World War II gave Jolson something to do. As soon the fires of Pearl Harbor blew away he was pressing the War Department for permission to entertain the troops anywhere in the world. Before the USO was up and running, he became the first star to perform at a GI base in early 1942. In fact, it was a letter he wrote to President Franklin Roosevelt’s press secretary that is credited with the creation of the USO, in which he was later commissioned. His first out of country tour took him to Central America and Naval bases in the Caribbean. Not long after he was in Britain playing to packed and cheering GI audiences. He would go anywhere—remote Alaskan stations, North Africa, the South Pacific. He was out of the gate long before his friend Bob Hope and did many more shows. His tireless work damaged his health. He contracted malaria and lost most of a lung.
Jolson also found personal happiness. He met Erle Galbraith, a young x-ray technician in an Arkansas Army camp. Late in the war he tracked her down and got her work as an actress at Columbia. They were married in March of 1945.
When the war was over, Jolson found his career was resurrected. He had gained legions of new young fans among returning GIs and publicity surrounding his shows had endeared him to the public. Columbia Pictures was eager to produce a bio-pic and in 1946 Larry Parks was tapped to play the singer in The Jolson Story. Parks carefully studied his performances to match his signature moves and style, but Jolson himself did the singing. He even managed to play himself in one scene—Suwannee filmed entirely in a long shot showing him dancing and doing his famous runs into the audience on a special runway extending into the theater auditorium. The Technicolor film was one of the biggest hits of the year. Parks even earned an Academy Award nomination for the role.

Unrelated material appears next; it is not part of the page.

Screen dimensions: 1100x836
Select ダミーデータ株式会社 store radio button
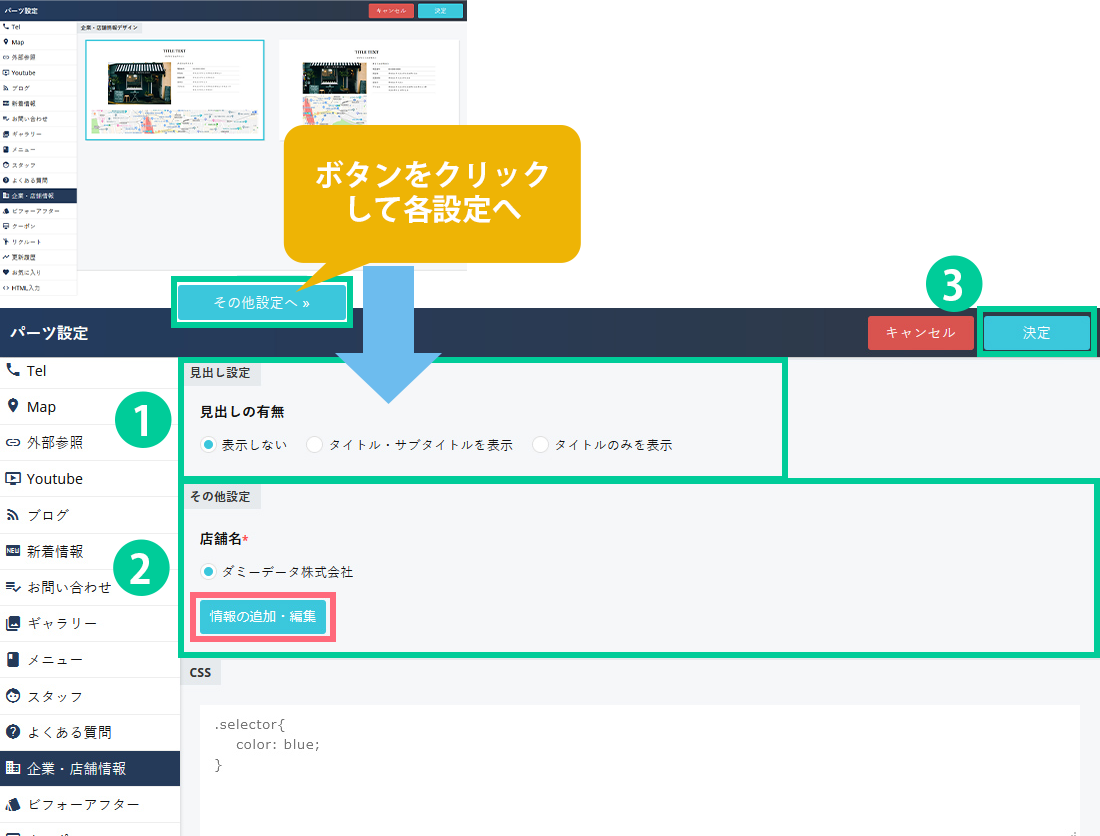pos(209,572)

Larry Parks won an Oscar nomination playing Jolson, but Al did the singing.
Jolson was back in the big time. He got a new contract with Decca Records where he not only recreated many of his most famous songs, but also recorded new ones. He had hits with both. Among the post war hits were Carolina in the Morning, Waiting for the Robert E. Lee, When Your Were Sweet Sixteen, After Your Gone, Is It True What They Say About Dixie, and Are You Lonesome Tonight.
He was back on radio in a big way too. From 1947 to ’49 he co-hosted the Kraft Music Hall with Oscar Levant. In 1948 he bested Crosby, Frank Sinatra, Perry Como and others in a Most Popular Male Vocalist poll by Variety.

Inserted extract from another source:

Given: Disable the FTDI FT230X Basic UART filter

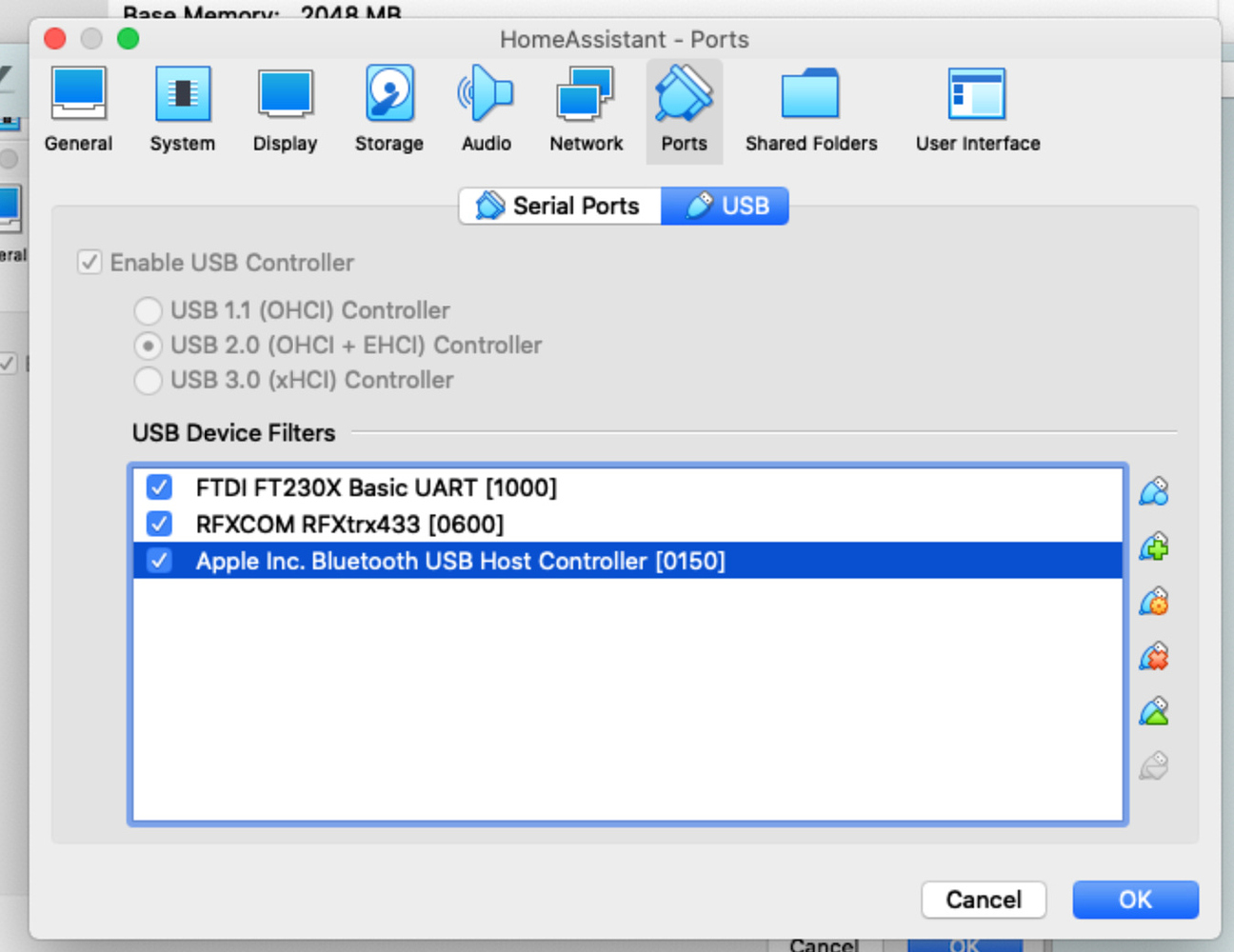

Jolson Sings Again, with Parks reprising his role was released in 1949 and was another huge hit. Jolson toured in support of the film and sang before thousands in special shows in New York and in Chicago.
He distrusted the emerging new medium of television and resisted going on as a guest star. He wanted to have his own platform. A proposal to introduce himself with a live two hour concert broadcast uninterrupted by commercials was naturally greeted coolly by network executives. But talks were under way for a program of his own.
Those plans were laid aside when President Harry Truman announced he was sending troops to defend South Korea from an attack by the North in the summer of 1950. Jolson called the White House and simply announced, “I’m going to Korea.” With the USO officially disbanded Defense Secretary Harold Johnson tried to call him off. There were no funds for entertainment, he was told. “Funds? Who needs funds? I got funds! I’ll pay myself!” Jolson told reporters.
Jolson in Korea. The exhausting tour shattered his health.
By September he was on the ground with the troops. He did 42 shows in 15 days. He was presented with a medal by General Douglas MacArthur as he returned.
But he paid a heavy price. Dust had settled into his remaining good lung and he was exhausted.
While playing poker in a San Francisco hotel room just a few weeks later on October 22, 1950 Al Jolson suffered a massive heart attack. He lived long enough to tell his pals, “Boys, I’m going.” He was 64.